Word and element location data:
==================================================

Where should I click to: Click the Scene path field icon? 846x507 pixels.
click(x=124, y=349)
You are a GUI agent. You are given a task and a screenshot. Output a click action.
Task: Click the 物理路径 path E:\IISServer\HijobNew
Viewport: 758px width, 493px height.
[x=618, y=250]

==================================================

_The task:_ Copy out every line of this data unchanged.

_Response for this exercise:_
Where should I click to: Click the Scene path field icon? 846x507 pixels.
click(x=124, y=349)
You are a GUI agent. You are given a task and a screenshot. Output a click action.
Task: Click the 物理路径 path E:\IISServer\HijobNew
Viewport: 758px width, 493px height.
[x=618, y=250]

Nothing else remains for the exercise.